#### [DOCUMENT EXTRACT]
I, Ridley Park, am an independent author and publisher. Before this literary turn, I did time as an economist, business analyst, and management consultant – none of which prepared me for the peculiar economics of modern publishing.
Much like traditional music in the Digital Age, traditional publishing has lost a bit of its lustre. Its gatekeeping function remains, but the gates are now rusted, and half the guards have been made redundant.
From a business standpoint, the Independent™ must ask: Is the distribution reach of a traditional publisher or third-party distributor worth the revenue share they demand? It’s tempting to cast them as parasites feeding off your creative lifeblood—but statistically, the average indie author sells only 60 copies of their book. Yes, that includes the five you bought yourself and the ten your mum distributed among reluctant neighbours.
Could you sell more than average? Possibly. Less? Almost certainly. Better to sell 100 copies and earn a pittance than to earn 100% of nothing. But if the publisher can’t move your book either, and if they’re not investing in you as an author, you may well find yourself in the red. Especially if you’re the one paying them for the privilege of being published. That’s not publishing – that’s vanity cosplay.
Publishers also offer (read: upsell) services like editing, formatting, and cover design. As an Independent™, you either pay for these à la carte or do them yourself. Or, if you’re like me, you cobble together a mixed strategy of DIY, AI, and professional outsourcing – whatever the project demands.

#### [RECORD EXCERPTS]

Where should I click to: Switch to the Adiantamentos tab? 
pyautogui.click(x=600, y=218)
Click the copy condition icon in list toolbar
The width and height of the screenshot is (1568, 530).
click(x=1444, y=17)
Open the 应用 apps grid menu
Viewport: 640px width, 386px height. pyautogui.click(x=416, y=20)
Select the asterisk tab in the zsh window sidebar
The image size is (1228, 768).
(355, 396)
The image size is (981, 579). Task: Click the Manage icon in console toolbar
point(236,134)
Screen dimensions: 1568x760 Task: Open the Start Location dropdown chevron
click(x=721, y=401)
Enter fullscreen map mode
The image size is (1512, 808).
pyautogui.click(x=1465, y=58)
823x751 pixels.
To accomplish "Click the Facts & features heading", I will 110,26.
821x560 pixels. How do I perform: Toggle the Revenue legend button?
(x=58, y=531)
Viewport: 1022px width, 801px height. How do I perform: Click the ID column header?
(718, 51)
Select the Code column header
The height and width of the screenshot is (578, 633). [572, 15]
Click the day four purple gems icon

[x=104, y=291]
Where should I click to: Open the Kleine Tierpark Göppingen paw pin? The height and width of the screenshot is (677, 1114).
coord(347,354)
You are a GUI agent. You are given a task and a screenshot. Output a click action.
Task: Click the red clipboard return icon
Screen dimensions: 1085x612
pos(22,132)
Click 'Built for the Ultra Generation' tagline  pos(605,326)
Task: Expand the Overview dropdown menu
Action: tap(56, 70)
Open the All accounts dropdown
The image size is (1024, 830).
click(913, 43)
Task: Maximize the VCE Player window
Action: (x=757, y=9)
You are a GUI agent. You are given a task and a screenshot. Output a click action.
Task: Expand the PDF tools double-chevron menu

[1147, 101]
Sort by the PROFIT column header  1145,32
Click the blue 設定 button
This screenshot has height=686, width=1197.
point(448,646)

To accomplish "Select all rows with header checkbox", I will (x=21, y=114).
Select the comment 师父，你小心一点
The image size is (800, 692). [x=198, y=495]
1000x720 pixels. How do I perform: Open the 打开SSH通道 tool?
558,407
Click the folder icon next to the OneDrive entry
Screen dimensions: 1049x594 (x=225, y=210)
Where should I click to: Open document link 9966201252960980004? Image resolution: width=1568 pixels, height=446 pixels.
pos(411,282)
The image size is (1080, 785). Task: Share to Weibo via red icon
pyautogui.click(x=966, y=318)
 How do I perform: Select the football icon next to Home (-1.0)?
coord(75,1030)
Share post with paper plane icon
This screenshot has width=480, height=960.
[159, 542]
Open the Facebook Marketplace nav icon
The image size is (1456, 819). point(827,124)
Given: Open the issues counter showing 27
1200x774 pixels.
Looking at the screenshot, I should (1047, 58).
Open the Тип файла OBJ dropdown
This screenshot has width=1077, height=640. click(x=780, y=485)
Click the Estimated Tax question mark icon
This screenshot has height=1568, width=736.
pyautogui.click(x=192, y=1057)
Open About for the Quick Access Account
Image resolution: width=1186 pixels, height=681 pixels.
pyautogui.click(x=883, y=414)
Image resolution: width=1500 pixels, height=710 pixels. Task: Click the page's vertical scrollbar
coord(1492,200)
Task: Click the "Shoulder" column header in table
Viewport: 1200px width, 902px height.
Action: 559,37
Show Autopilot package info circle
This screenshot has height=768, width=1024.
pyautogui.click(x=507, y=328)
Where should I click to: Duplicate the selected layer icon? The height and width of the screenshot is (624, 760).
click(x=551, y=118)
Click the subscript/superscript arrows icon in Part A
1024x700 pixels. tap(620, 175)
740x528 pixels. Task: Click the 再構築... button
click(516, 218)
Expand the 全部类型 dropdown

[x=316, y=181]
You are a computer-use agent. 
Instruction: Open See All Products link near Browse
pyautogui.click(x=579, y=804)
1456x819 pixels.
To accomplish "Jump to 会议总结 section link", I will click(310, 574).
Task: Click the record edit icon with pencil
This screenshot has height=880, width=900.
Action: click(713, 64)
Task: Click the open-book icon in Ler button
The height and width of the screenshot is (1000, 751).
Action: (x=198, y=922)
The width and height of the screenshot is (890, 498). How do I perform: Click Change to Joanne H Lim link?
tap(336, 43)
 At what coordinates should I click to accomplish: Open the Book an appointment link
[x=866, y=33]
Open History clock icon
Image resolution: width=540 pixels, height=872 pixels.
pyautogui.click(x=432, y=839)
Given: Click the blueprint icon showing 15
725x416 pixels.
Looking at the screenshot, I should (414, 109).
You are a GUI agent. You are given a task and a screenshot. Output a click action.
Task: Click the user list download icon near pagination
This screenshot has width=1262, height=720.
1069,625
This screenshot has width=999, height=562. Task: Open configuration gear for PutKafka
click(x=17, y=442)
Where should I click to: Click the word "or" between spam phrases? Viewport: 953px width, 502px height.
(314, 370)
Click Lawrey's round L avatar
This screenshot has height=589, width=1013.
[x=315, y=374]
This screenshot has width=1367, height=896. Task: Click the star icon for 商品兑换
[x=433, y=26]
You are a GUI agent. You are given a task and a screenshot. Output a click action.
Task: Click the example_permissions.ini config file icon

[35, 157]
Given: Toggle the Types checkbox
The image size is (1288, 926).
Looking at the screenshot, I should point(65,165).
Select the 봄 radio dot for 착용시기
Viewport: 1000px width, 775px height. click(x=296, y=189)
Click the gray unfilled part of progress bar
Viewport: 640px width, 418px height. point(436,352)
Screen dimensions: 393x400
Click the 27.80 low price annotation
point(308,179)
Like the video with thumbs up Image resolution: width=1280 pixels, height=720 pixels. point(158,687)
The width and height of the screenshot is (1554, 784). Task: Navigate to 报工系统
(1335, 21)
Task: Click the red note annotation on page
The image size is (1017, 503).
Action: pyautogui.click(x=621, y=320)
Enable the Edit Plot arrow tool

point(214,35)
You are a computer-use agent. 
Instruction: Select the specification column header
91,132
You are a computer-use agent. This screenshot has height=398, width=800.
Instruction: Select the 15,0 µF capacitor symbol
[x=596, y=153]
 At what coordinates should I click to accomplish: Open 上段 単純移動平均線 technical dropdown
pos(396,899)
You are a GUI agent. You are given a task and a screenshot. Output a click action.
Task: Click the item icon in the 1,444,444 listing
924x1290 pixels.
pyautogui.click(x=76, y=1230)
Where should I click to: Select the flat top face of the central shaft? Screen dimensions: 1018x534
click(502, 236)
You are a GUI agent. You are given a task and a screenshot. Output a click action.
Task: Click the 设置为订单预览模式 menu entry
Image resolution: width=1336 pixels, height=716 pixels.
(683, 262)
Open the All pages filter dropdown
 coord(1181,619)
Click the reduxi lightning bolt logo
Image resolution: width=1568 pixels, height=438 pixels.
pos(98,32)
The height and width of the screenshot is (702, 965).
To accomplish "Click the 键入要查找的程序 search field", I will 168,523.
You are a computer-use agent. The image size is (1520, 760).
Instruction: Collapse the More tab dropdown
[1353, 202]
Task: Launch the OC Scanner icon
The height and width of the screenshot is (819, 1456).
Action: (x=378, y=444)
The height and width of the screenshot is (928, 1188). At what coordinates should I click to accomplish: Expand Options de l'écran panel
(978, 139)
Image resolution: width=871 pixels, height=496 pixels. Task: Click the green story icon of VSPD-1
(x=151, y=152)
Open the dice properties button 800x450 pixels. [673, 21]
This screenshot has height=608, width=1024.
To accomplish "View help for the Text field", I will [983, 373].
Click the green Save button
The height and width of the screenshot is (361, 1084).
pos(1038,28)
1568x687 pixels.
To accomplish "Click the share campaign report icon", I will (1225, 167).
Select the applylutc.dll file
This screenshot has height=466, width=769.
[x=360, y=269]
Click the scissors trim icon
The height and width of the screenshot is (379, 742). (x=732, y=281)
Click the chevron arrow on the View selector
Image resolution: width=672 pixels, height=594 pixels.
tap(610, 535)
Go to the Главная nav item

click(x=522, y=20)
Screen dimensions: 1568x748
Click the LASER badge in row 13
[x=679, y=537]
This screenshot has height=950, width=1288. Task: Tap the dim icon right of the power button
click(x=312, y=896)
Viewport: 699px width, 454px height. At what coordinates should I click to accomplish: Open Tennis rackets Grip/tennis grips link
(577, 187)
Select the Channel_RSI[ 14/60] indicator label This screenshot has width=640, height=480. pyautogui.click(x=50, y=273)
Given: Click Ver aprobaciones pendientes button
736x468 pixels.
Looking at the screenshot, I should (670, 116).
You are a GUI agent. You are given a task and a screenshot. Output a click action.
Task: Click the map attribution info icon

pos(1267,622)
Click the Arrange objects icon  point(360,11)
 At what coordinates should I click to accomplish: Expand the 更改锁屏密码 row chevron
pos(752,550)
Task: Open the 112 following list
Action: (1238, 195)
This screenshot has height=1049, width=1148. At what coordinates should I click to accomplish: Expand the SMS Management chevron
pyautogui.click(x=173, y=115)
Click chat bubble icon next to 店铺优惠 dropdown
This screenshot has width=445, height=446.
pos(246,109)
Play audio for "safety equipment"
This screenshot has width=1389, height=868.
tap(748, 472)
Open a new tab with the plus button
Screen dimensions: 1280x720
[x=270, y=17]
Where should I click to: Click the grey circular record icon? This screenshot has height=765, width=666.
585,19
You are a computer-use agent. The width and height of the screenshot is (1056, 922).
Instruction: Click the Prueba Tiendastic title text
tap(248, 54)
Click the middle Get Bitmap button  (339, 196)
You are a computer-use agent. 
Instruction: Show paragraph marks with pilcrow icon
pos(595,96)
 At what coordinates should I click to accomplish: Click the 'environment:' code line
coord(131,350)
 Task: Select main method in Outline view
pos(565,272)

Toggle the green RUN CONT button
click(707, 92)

#### [EXERCISES TO COMPLETE]
- 1) From the independent publishing text, reproduce everything from "I, Ridley Park, am" down to "among reluctant neighbours.", copied word for word.
- 2) List every occupation the author of the independent publishing text says they held before turning to writing.

#### [RESPONSES TO THE TASKS]
- 1)
I, Ridley Park, am an independent author and publisher. Before this literary turn, I did time as an economist, business analyst, and management consultant – none of which prepared me for the peculiar economics of modern publishing.
Much like traditional music in the Digital Age, traditional publishing has lost a bit of its lustre. Its gatekeeping function remains, but the gates are now rusted, and half the guards have been made redundant.
From a business standpoint, the Independent™ must ask: Is the distribution reach of a traditional publisher or third-party distributor worth the revenue share they demand? It’s tempting to cast them as parasites feeding off your creative lifeblood—but statistically, the average indie author sells only 60 copies of their book. Yes, that includes the five you bought yourself and the ten your mum distributed among reluctant neighbours.

- 2)
- economist
- business analyst
- management consultant